Pictures do not belong in the copy. Output exactly the lines from the one containing "Instruction: Click the Daliystyle logo" to the end of the listing below.

### INPUT MATERIAL:
- - -

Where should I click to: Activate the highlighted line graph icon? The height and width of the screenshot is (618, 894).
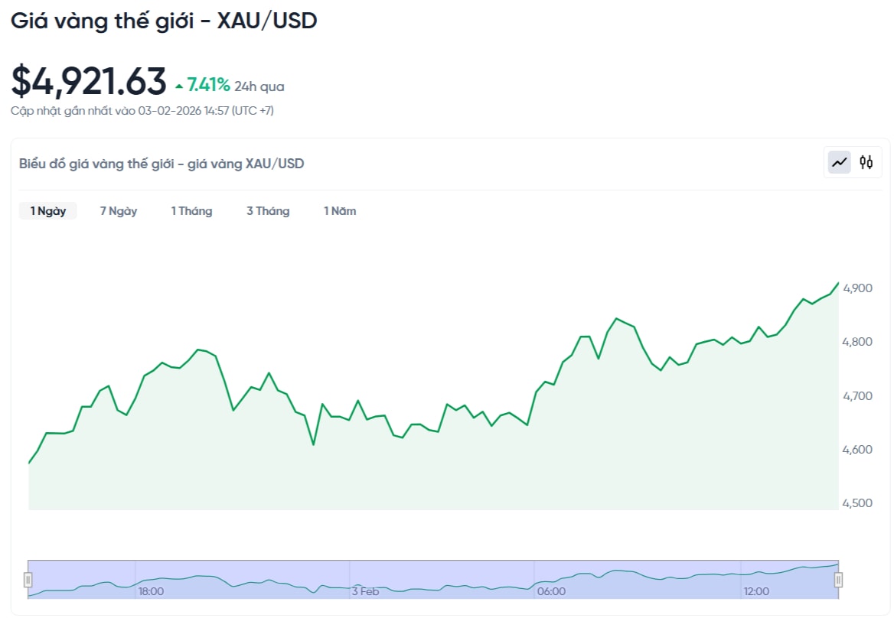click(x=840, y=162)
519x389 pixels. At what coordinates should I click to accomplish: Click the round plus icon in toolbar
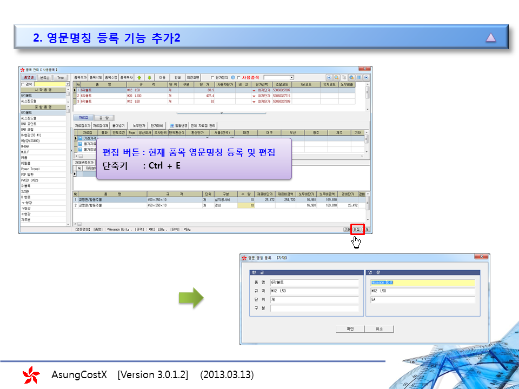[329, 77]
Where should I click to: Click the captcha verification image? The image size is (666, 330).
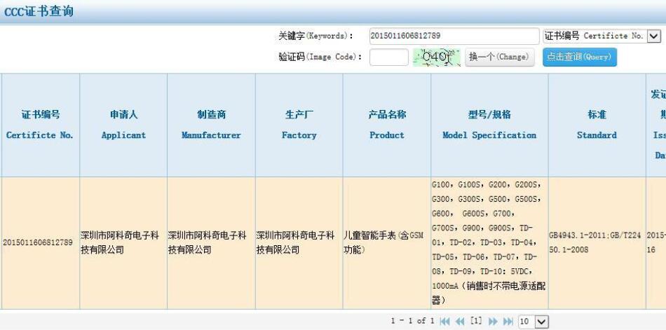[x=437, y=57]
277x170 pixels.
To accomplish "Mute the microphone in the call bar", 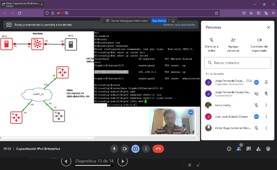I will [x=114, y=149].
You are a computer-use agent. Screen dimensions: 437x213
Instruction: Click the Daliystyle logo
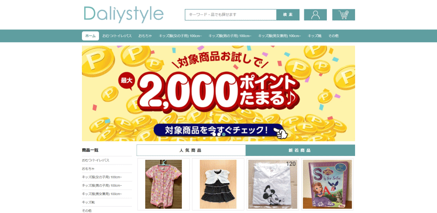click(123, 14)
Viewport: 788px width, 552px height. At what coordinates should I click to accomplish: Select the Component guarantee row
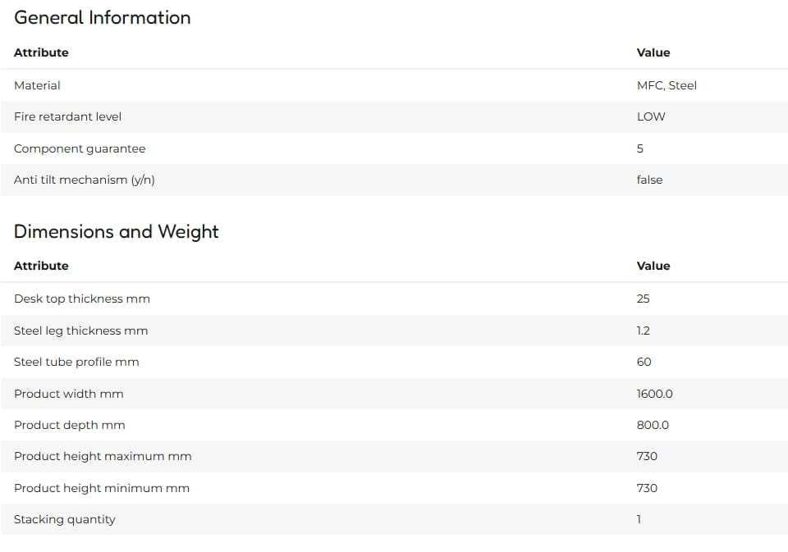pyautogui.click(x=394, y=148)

- - -

### RESPONSE FOR THIS EXERCISE:
Instruction: Click the Daliystyle logo
click(123, 14)
Viewport: 788px width, 552px height. At what coordinates should I click to accomplish: Select the Component guarantee row
pyautogui.click(x=394, y=148)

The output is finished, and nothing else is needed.